Informativo

23 de fevereiro de 2018

ISS. Empreitada. Materiais e subempreitadas. Restituição.

TRIBUTÁRIO. ISS. EMPREITADA. MATERIAIS E SUBEMPREITADAS. ARTIGO 9.º, § 2.º, DECRETO-LEI N.º 406. LEI COMPLEMENTAR N.º 116/03. DEFINIÇÃO PELO STF.

Tendo o Supremo Tribunal Federal definido a exclusão da base de cálculo do ISS quanto a valores relativos a materiais empregados na obra, assim como aqueles pagos a subempreiteiras, na esteira do previsto em o artigo 9.º, § 2.º, “a” e “b”, Decreto-Lei n.º 406/68, RE n.º 603.497-MG, submetido a repercussão geral, o que não restou alterado pela Lei Complementar n.º 116/03, mormente pelo que discorre seu artigo 10, diversa não pode ser a solução quanto à demanda que outra coisa não pretende senão o reconhecimento de tal orientação ao seu caso. (Ap.RN 70076233824, TJRS, 22ª Cciv, Rel.

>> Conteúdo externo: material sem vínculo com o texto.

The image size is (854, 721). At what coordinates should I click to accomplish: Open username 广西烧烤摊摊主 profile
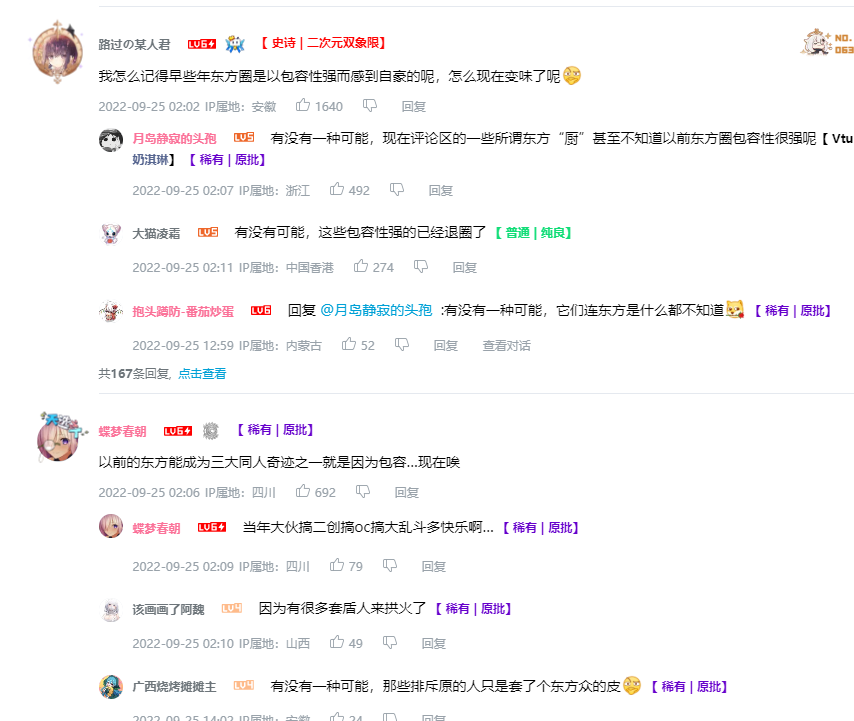(174, 687)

Armínio José Abreu Lima da Rosa, j. 07/02/2018)

 

 

APELAÇÃO CÍVEL. REMESSA NECESSÁRIA. TRIBUTÁRIO. ISS. BASE DE CÁLCULO. SERVIÇO DE ENGENHARIA E CONSTRUÇÃO CIVIL. MATERIAIS FORNECIDOS. SUBEMPREITADA. DEDUÇÃO. CABIMENTO. Legalidade da dedução do custo dos materiais empregados na construção civil e da subempreitada da base de cálculo do imposto sobre serviços (ISS). Matéria julgada com repercussão geral pelo Supremo Tribunal Federal, nos termos do art. 543-B do CPC, l, quando do julgamento do RE 603.497/MG. Aplicação do art. 7º, § 2º, I, da Lei Complementar nº 116/03 e do item 7.02 da Lista de Serviços Anexa à referida Lei Complementar. APELO DESPROVIDO. SENTENÇA CONFIRMADA EM REMESSA NECESSÁRIA. (AC 70076049246, TJRS, 2ª CCiv, Rel. Lúcia de Fátima Cerveira, j. 31/01/2018)

 

 

APELAÇÃO. DIREITO TRIBUTÁRIO. ISS. BASE DE CÁLCULO. DEDUÇÃO DOS VALORES RELATIVOS AOS MATERIAIS EMPREGADOS EM OBRAS DE CONSTRUÇÃO CIVIL. POSSIBILIDADE.

A matéria em exame encontra-se sedimentada nos Tribunais Superiores, que firmaram entendimento no sentido “da possibilidade da dedução da base de cálculo do ISS dos materiais empregados na construção civil” (STF, RE 603.497). Sentença mantida no ponto. CONDENAÇÃO À REPETIÇÃO DE INDÉBITO TRIBUTÁRIO. POSSIBILIDADE DE COMPROVAÇÃO DE PAGAMENTO DE TODOS OS VALORES INDEVIDAMENTE COBRADOS EM LIQUIDAÇÃO DE SENTENÇA. NECESSIDADE DE DISCRIMINAÇÃO DOS VALORES POR DOCUMENTOS IDÔNEOS. A hipótese de repetição de indébito tributário pressupõe a comprovação dos pagamentos indevidamente despendidos pelo contribuinte, recaindo sobre o autor o ônus quanto ao fato constitutivo do seu direito. Tal comprovação pode ser feita em fase de liquidação de sentença, devendo ser considerados não apenas os comprovantes de pagamentos acostados antes da prolação da sentença, mas também aqueles posteriormente juntados pela parte autora quando da liquidação da condenação. Porém, imprescindível a apresentação dos documentos fiscais relativos aos materiais empregados na construção civil. Sentença que não merece reforma. APELOS DESPROVIDOS. UNÂNIME. (AC 70075762138, TJRS, 22ª Cciv, Rel. Denise Oliveira Cezar, j. 25/01/2018)

"As decisões aqui reproduzidas são apenas informativas."